Once more in the ring, Reigns is starting to look amused and very confident. Bryan gets another flourish, driving an attacking Reigns into the corner and up onto the ropes. He tries for a hurricanrana, but Reigns simply muscles him to the middle of the ring for a Boston Crab. Bryan wiggles out and delivers a running elbow. Bryan dodges an attack that sends Reigns to the floor — Bryan leaps after him and lands on Reigns awkwardly, but then hits a solid leaping knee off of the apron.

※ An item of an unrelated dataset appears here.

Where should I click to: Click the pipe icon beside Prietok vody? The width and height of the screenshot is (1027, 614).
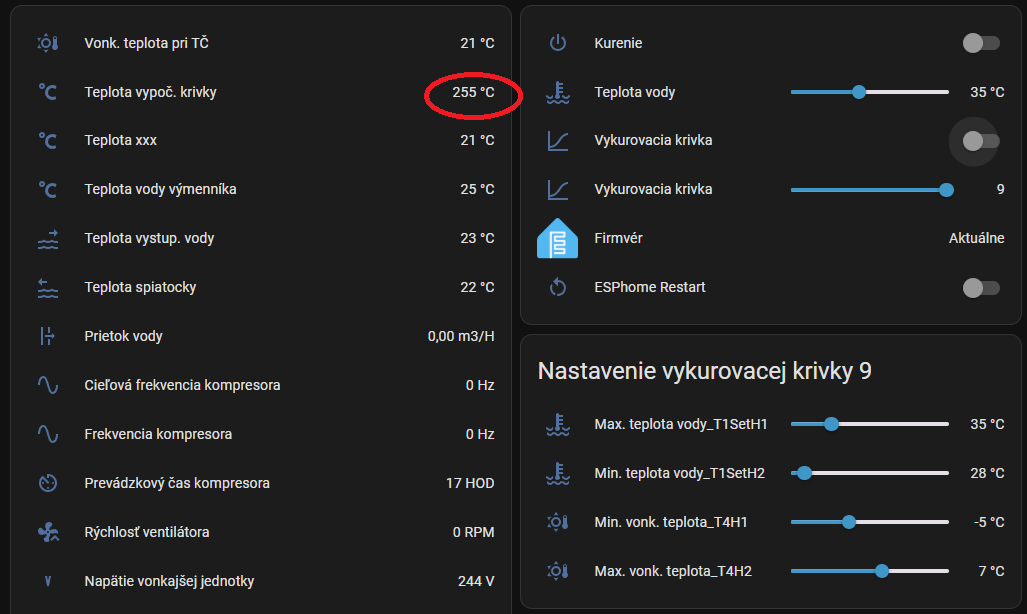(x=48, y=336)
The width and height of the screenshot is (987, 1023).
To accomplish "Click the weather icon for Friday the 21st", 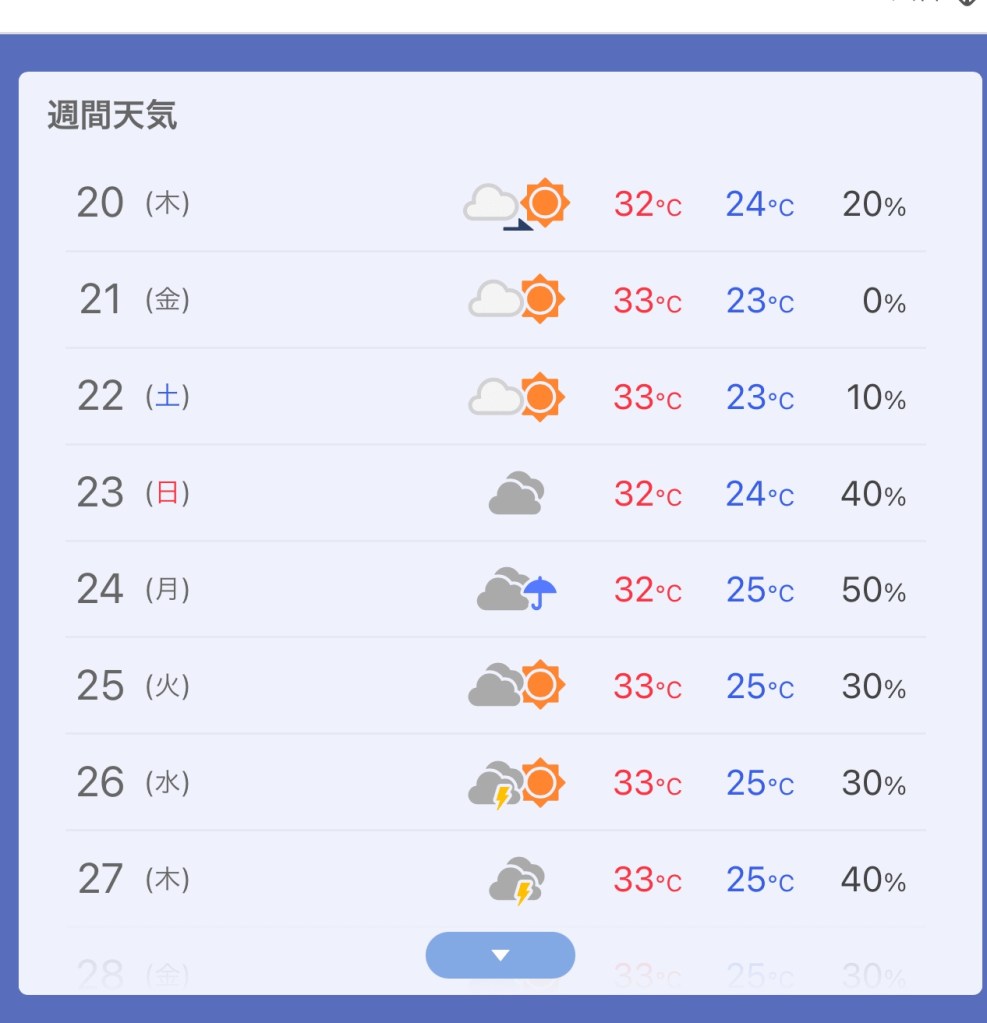I will point(516,299).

Reigns gets back in the ring and Bryan follows with another knee. Then a missile dropkick and Yes! kicks. Reigns slugs his way back into the fight, trying for a powerbomb which Bryan turns into a hurricanrana. Not long after, Reigns is trapped in the Yes! Lock, not far from the ropes.

Bryan transitions, rolls him right into the middle of the ring and applies the Yes! Lock again. Reigns pries Bryan’s fingers apart and pounds his face with forearms. A powerbomb nets Reigns a two-count and both combatants take a moment to catch their breath.

Edge anxiously awaits his WrestleMania destiny. Photo WWE

Reigns is thinking spear, which Bryan meets with a kick. Bryan backs up and charges with a running knee, which Reigns dodges and the ref takes. Reigns hits a spear, and Edge comes in to count the pinfall – which is only two. Reigns delivers more punches and forearms, but Bryan grabs an arm and locks in a triangle. Reigns stands up, so Bryan wiggles around and brings Reigns to the mat into the Yes! Lock once more.

Punches, then a fourth Yes! Lock. As Edge looks in for a possible tap from Reigns, Jey Uso arrives with a superkick for both Edge and Bryan. He grabs a chair and takes a swing at Bryan, who ducks and pays him back with a running knee. Bryan beats Uso out of the ring with the chair, then charges at Reigns to attack. Reigns ducks and Edge takes the chair shot. Bryan applies the Yes! Lock once more and Reigns taps, but Edge didn’t see it as he was too busy winding up to hit Bryan with the chair.

Edge storms off, leaving both Reigns and Bryan down in the ring. Finally, a new ref arrives as Reigns crawls over to Bryan and lays on him for the win.

Winner via and STILL Universal Champion: Roman Reigns

Match Rating: 3/5



WWE Fastlane 2021

It wasn’t quite the slow-lane. Definitely not the fast-lane. That makes it the passing lane, which is why it gets 2.5/5 stars.